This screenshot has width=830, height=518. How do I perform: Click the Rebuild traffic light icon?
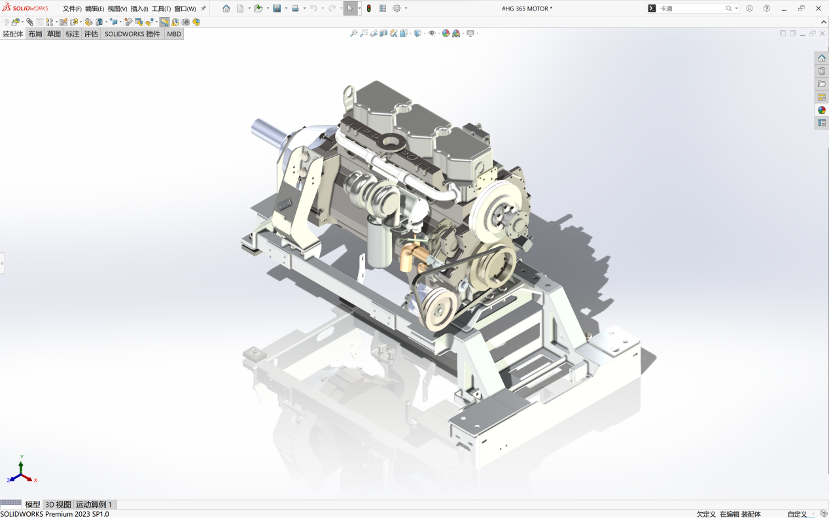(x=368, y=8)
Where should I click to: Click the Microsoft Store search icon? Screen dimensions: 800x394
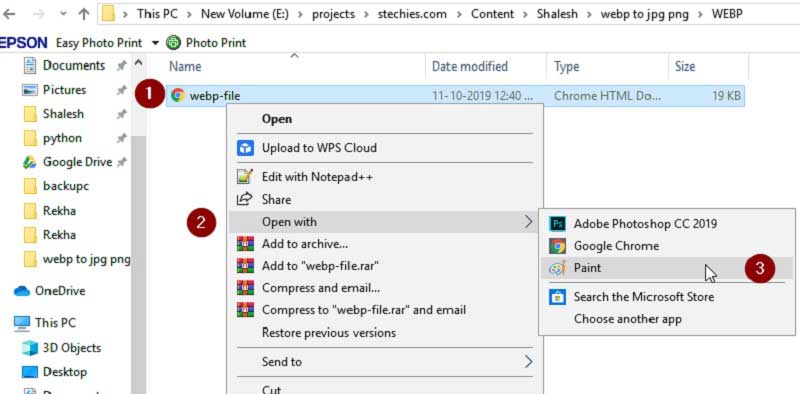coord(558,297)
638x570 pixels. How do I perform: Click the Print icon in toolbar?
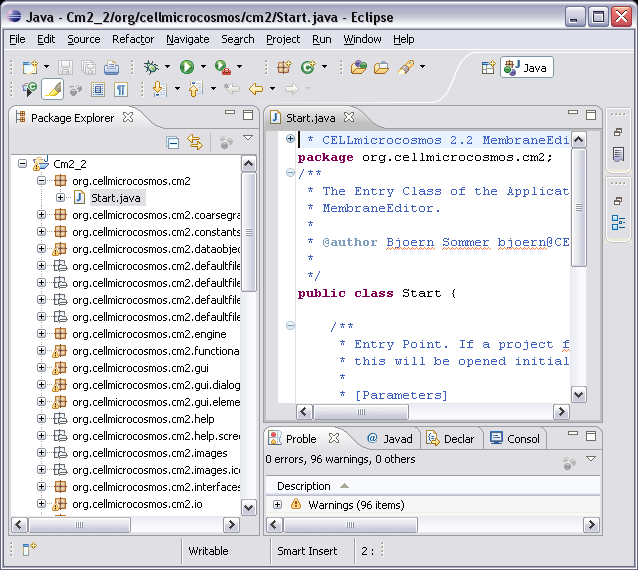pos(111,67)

---

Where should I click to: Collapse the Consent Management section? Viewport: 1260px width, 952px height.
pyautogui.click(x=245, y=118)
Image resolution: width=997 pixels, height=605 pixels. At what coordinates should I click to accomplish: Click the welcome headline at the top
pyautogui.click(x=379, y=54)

■ **Problem statement**
Which lines in the records above contain the string "Where"? Report each of those lines in full, and treat uppercase and lowercase letters as different.

■ **Complete response**
Where should I click to: Click the Microsoft Store search icon? Screen dimensions: 800x394
Where should I click to: Collapse the Consent Management section? Viewport: 1260px width, 952px height.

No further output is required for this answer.